The : and $ symbols are the metaprogramming power here. The : prefix converts to a symbol or expression, whereas $ evaluates or interpolates the expression. This is somewhat analogous to base R’s quote and eval functions.

These two symbols can even be combined to perform what in R is sometimes called quasiquotation, where some things are quoted but others are explicitly evaluated:

a = 1;
:($a + b)


#> :(1 + b)

Reading in CSV data

Now that I’ve laid down some core concepts of Julia, I’ll share some of my experiences with using the language for the first time.

The first thing that impressed me was that Julia comes with its own package-management system: a package called Pkg. I tried to load the DataFrames package when it wasn’t installed and Julia gave me the explicit command for installing it. Excellent!

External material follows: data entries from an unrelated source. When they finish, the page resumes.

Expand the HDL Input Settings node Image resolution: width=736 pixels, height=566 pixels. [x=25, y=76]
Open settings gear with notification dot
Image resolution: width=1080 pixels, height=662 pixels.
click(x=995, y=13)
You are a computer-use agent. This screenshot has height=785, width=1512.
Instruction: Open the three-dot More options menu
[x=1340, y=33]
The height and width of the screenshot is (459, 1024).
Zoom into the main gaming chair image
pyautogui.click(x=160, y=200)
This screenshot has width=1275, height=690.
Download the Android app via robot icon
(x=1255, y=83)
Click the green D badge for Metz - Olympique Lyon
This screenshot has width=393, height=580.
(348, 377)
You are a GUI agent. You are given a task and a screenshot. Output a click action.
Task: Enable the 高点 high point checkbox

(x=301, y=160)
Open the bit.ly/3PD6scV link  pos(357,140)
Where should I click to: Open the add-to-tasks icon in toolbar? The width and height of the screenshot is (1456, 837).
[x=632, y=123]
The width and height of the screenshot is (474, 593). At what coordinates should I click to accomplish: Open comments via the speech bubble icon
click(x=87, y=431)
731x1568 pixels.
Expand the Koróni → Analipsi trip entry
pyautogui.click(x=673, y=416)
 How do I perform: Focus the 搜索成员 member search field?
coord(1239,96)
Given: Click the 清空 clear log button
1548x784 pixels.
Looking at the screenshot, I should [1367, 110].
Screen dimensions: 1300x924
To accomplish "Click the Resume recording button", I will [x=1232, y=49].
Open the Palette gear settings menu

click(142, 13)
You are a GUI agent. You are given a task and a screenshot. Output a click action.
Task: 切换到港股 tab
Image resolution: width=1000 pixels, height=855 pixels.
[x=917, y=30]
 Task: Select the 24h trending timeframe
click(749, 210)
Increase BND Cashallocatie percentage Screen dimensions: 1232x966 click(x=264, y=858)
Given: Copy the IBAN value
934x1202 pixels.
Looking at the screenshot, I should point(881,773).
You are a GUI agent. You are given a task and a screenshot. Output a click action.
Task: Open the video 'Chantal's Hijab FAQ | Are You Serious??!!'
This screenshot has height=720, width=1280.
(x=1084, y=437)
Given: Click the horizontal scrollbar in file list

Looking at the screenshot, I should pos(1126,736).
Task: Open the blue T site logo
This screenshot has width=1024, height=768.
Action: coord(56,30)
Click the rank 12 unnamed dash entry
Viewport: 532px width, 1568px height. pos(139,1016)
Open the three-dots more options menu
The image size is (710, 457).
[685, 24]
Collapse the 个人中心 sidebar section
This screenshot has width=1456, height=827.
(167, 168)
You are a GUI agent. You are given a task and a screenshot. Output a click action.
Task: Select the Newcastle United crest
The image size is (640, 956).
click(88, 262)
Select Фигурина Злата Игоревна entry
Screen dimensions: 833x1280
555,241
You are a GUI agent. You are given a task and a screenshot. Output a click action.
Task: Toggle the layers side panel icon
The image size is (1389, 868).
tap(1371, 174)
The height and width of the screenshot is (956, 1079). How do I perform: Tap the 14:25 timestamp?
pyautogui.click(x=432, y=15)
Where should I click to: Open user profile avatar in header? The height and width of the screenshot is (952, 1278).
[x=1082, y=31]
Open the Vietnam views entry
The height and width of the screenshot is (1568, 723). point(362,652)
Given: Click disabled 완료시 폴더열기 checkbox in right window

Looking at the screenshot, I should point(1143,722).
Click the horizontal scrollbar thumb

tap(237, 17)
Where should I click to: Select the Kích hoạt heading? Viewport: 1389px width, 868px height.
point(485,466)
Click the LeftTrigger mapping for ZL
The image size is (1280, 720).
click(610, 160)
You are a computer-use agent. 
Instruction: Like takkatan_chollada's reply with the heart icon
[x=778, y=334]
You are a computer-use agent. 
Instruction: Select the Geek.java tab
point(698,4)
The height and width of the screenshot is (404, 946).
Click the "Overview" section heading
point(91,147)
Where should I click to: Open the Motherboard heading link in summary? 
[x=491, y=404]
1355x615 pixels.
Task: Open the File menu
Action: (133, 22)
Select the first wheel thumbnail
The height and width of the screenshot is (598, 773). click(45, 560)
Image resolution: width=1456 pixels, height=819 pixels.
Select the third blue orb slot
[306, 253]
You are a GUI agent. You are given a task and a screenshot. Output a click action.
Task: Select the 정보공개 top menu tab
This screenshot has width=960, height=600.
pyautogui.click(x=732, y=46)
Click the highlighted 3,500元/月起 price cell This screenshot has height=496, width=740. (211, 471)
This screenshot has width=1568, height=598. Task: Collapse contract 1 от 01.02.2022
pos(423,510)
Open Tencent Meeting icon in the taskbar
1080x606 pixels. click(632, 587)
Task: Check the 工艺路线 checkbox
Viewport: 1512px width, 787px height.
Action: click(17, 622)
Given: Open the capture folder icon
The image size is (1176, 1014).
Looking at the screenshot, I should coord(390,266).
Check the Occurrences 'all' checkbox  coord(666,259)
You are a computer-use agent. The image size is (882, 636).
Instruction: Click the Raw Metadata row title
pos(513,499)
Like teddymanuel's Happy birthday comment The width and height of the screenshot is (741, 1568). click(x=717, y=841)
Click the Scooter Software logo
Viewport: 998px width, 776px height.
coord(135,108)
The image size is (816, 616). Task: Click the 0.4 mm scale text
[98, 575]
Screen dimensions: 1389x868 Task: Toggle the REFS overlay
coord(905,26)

Reading CSVs into a data frame works exactly like you would expect. It’s pretty darn fast, though; I was able to load in a 2GB CSV of StackExchange data in under 5 seconds, and my machine isn’t very powerful.

using DataFrames
using CSV

questions = CSV.read("Questions.csv")


#> 1264216×7 DataFrame. Omitted printing of 4 columns
#> │ Row     │ Id       │ OwnerUserId │ CreationDate         │
#> │         │ Int64    │ String      │ String               │
#> ├─────────┼──────────┼─────────────┼──────────────────────┤
#> │ 1       │ 80       │ 26          │ 2008-08-01T13:57:07Z │
#> │ 2       │ 90       │ 58          │ 2008-08-01T14:41:24Z │
#> │ 3       │ 120      │ 83          │ 2008-08-01T15:50:08Z │
#> │ 4       │ 180      │ 2089740     │ 2008-08-01T18:42:19Z │
#> │ 5       │ 260      │ 91          │ 2008-08-01T23:22:08Z │
#> │ 6       │ 330      │ 63          │ 2008-08-02T02:51:36Z │
#> │ 7       │ 470      │ 71          │ 2008-08-02T15:11:47Z │
#> ⋮
#> │ 1264209 │ 40143150 │ 5496690     │ 2016-10-19T23:31:41Z │
#> │ 1264210 │ 40143170 │ 2010246     │ 2016-10-19T23:33:42Z │
#> │ 1264211 │ 40143190 │ 333403      │ 2016-10-19T23:36:01Z │
#> │ 1264212 │ 40143210 │ 5610777     │ 2016-10-19T23:38:01Z │
#> │ 1264213 │ 40143300 │ 3791161     │ 2016-10-19T23:48:09Z │
#> │ 1264214 │ 40143340 │ 7028647     │ 2016-10-19T23:52:50Z │
#> │ 1264215 │ 40143360 │ 871677      │ 2016-10-19T23:55:24Z │
#> │ 1264216 │ 40143380 │ 6823982     │ 2016-10-19T23:57:31Z │

I like how data frames print in Julia, with the type below the column name. Something that’s missing here is a list of columns which have been omitted from printing, similar to the behaviour of the tibble package in R. And the data frame truncation is a little aggressive; sometimes columns are not printed even though there’s room.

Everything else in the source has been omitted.